5. The device of claim 4 wherein said virtual cache memory means further comprises:
means connected between said first priority encoder and said data line table for providing, in addition to said virtual cache address, incremented and decremented addresses, said incremented and decremented addresses accessing said address table for reading corresponding virtual addresses therefrom;
registers receiving from said address table said virtual addresses corresponding to said incremented and decremented addresses;
second and third comparators respectively receiving said corresponding virtual addresses from said registers, both said comparators also receiving a virtual address from said address table corresponding to said virtual cache address and outputting a comparison result designating whether said decremented and incremented addresses correspond to said virtual cache address, said means for providing said incremented and decremented addresses also accessing said data line table subsequent to a positive comparison result.
6. The device of claim 4 wherein said virtual cache memory means further comprises:
first and second in-use register banks connected in series to a data output of said data line table, said in-use register banks storing bits designating data cache addresses stored in said data line table in a current processing time frame and a previous processing time frame, respectively;
a priority encoder connected to an output of said second in-use register bank and to a data input of said data line table, said priority encoder providing a first available data cache address to said data line table for allocation to a virtual cache address.
7. A method, in a digital sound-producing device, for accessing audio sample data corresponding to a sample memory address specified by a digital signal processor (DSP) of the device, the method comprising the steps of:
providing a data cache memory in a data path between said DSP and a sample memory and providing a virtual cache memory block in an address path between said DSP and both said sample memory and said data cache memory;
receiving a virtual address from said DSP by said virtual cache memory block, said virtual address representing a request by said DSP for access to audio sample data at a corresponding sample memory address;
determining whether said received virtual address corresponds to an allocated cache line of said data cache memory, and if not, then allocating a cache line of said data cache memory as corresponding to said virtual address and, for a read request, transferring audio sample data from said corresponding sample memory address of said sample memory to said newly allocated cache line of said data cache memory; and
addressing, in a subsequent processing time frame, said data cache memory at a cache line allocated to said virtual address and transferring audio sample data between said allocated cache line and said DSP.
8. The method of claim 7 wherein a complete transfer of audio sample data to and from cache lines of said data cache memory comprises a burst of successive transfers of blocks of audio sample bits, wherein said cache lines have a bit size capable of storing multiple blocks of audio sample data.
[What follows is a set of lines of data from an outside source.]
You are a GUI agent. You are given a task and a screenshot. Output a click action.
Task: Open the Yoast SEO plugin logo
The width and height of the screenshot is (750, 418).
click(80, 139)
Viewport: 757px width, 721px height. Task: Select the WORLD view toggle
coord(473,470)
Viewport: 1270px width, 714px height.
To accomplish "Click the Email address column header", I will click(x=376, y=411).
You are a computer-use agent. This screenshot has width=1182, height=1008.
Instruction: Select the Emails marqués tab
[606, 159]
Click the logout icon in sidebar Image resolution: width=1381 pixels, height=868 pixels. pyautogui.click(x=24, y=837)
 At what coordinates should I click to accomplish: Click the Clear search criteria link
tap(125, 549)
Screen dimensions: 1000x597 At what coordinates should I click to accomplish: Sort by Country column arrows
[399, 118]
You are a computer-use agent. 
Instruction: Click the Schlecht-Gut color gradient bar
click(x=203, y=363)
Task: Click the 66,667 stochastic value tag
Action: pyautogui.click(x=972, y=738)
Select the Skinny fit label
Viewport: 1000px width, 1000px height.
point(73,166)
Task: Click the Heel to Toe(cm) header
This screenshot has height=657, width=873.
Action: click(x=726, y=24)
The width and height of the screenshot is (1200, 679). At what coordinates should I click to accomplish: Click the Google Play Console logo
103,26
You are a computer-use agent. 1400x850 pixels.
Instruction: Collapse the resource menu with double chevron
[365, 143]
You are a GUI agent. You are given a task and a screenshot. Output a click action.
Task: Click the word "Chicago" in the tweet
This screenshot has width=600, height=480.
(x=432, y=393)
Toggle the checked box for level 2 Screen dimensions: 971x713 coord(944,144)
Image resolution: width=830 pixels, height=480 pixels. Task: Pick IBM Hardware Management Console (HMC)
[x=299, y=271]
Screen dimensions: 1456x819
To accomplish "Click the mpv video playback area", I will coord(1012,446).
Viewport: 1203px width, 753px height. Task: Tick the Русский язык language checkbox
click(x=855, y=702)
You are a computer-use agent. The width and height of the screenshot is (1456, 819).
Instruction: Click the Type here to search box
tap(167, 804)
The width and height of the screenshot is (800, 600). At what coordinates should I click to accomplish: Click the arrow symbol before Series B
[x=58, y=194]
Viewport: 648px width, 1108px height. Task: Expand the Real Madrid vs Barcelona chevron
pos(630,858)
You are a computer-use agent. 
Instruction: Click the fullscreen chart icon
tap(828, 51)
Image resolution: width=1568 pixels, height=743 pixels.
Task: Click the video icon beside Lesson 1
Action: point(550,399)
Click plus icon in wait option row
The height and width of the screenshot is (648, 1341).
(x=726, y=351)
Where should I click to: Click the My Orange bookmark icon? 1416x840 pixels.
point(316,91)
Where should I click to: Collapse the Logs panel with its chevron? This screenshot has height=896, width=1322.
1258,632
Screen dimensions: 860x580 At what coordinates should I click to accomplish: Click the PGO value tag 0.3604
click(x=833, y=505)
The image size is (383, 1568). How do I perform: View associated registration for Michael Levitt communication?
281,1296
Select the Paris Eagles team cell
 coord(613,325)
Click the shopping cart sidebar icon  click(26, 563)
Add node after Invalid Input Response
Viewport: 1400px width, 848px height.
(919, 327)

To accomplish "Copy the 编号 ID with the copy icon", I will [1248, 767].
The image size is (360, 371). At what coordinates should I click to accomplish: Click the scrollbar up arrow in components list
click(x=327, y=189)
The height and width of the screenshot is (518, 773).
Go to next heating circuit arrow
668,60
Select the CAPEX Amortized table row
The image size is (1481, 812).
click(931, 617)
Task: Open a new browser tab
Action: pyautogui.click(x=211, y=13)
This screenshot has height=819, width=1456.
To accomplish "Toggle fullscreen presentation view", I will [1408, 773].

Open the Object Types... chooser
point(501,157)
9. The method of claim 7 wherein receiving said virtual address comprises:
accessing a configuration table with a current processing slot number received from said DSP, said configuration table storing a designated first virtual cache address for each said slot number;
adding said first virtual cache address accessed from said configuration table for said received slot number with an access request number also received from said DSP to obtain a current virtual cache address; and
storing said current virtual cache address, said received virtual address, and a read/write request bit in a first-in, first-out (FIFO) memory.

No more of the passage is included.